So how can I continue on without invalidating my emotions, and accepting my reality? How can I prevent apathy from seeping in when nothing goes my way? I want to stay determined
I think the biggest thing that’s been helpful is acceptance, and giving the things I want in my life space. Accepting that I never figured it out yet. Accepting the chapter I’m in. Accepting my mistakes, Accepting this, currently, right now is my best.
But also accepting qadr, and know that it may seem bad for you but it is good in reality.
It’s also important to be honest when you are comforting yourself: I am behind for my age. Some of it is my fault, and some of it is not. I probably am lacking in a lot of things that prevented me from getting the things I wanted. I don’t think I prepared enough for the interview for the job I really wanted, or I think I was gone too long away from my art for it to have bloomed into something. I think it’s normal to be hurt or sad when you don’t have the things you are working for yet. There are things you should expect when you look at your efforts or even around society and your peers. But I can’t throw a tantrum when things don’t go my way and turn to apathy and distractions, this isn’t why I’m here in this dunya.
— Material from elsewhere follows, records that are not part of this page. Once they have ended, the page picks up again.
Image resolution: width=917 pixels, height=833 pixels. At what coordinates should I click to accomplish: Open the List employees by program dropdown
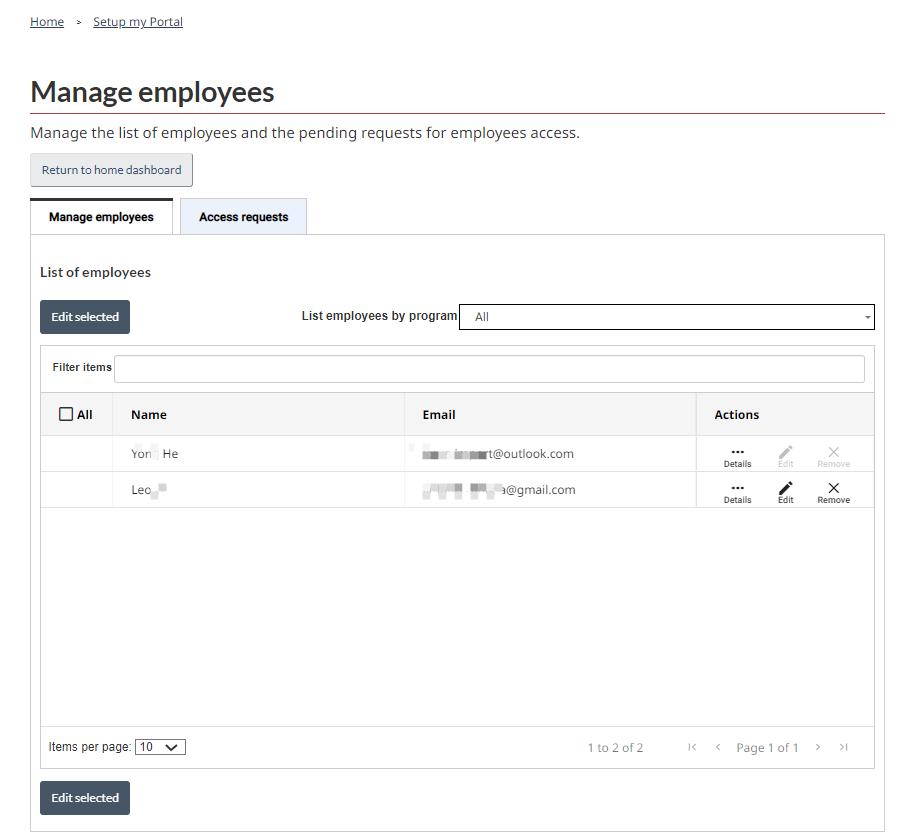(x=666, y=317)
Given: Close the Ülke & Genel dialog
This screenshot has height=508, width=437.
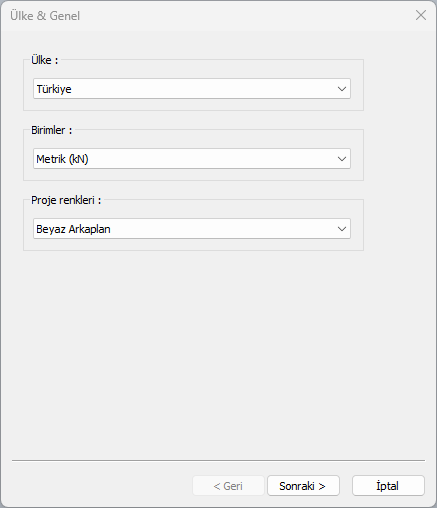Looking at the screenshot, I should 421,15.
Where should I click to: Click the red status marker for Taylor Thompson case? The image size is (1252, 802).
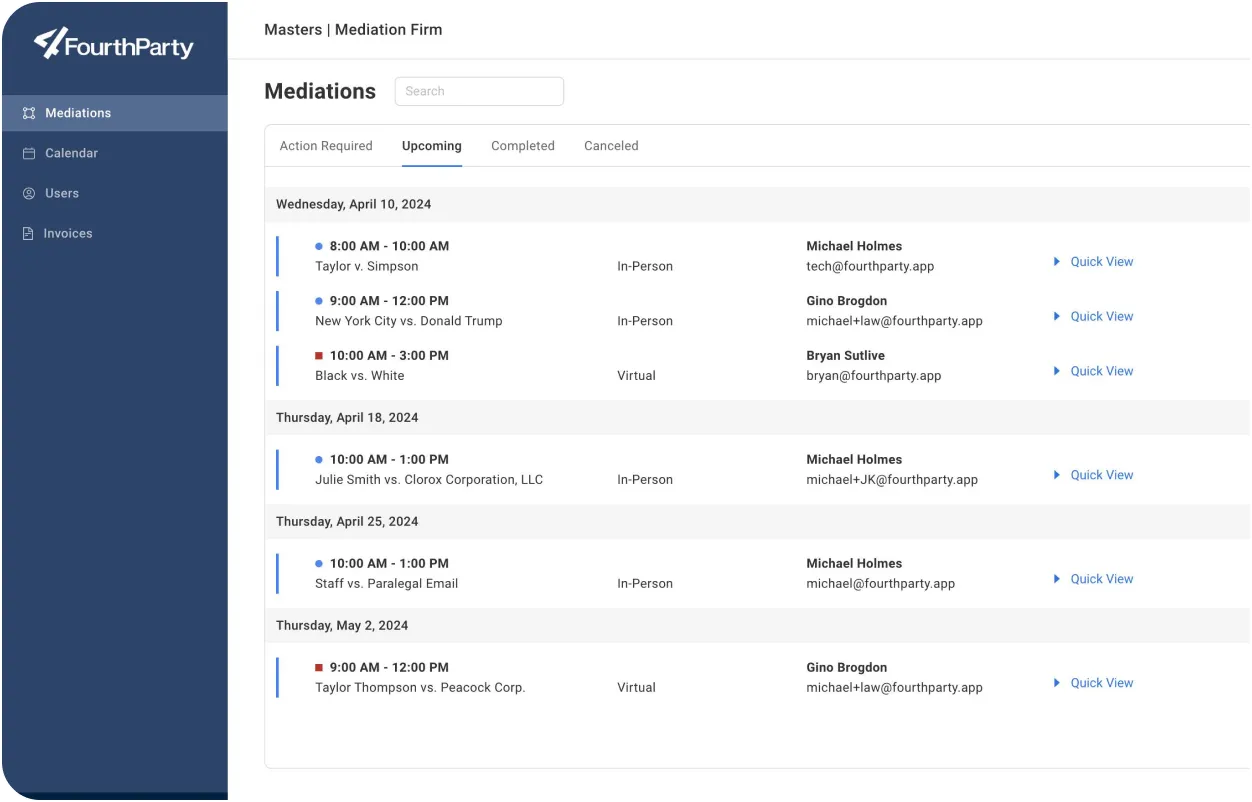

So as I curate, make duaa, work, and pray for things I want, I have to keep myself in check. There is a grave waiting for me.
The Ego is not my friend
I think a lot of the struggle with accepting reality and the timing of things has to the ego. The inability to let your self image, thoughts, beliefs come second to anything, even reality.
I use to believe my ego was my friend but I’ve come to realize whatever has the power to pull you forcefully in one direction, will eventually swing you the other way. And so the ego is so dangerous for that. It is not a hype-man, nor a protector.
All in All,
What do I want from this dunya? For everything to go the way I want whenever I want? For there to be no problems, only wins and joys? This is a place of imtihan, this isn’t Jannah, there will always be some sort of struggle set for you to overcome. If you lack something, It’s not right to think it’s due to you.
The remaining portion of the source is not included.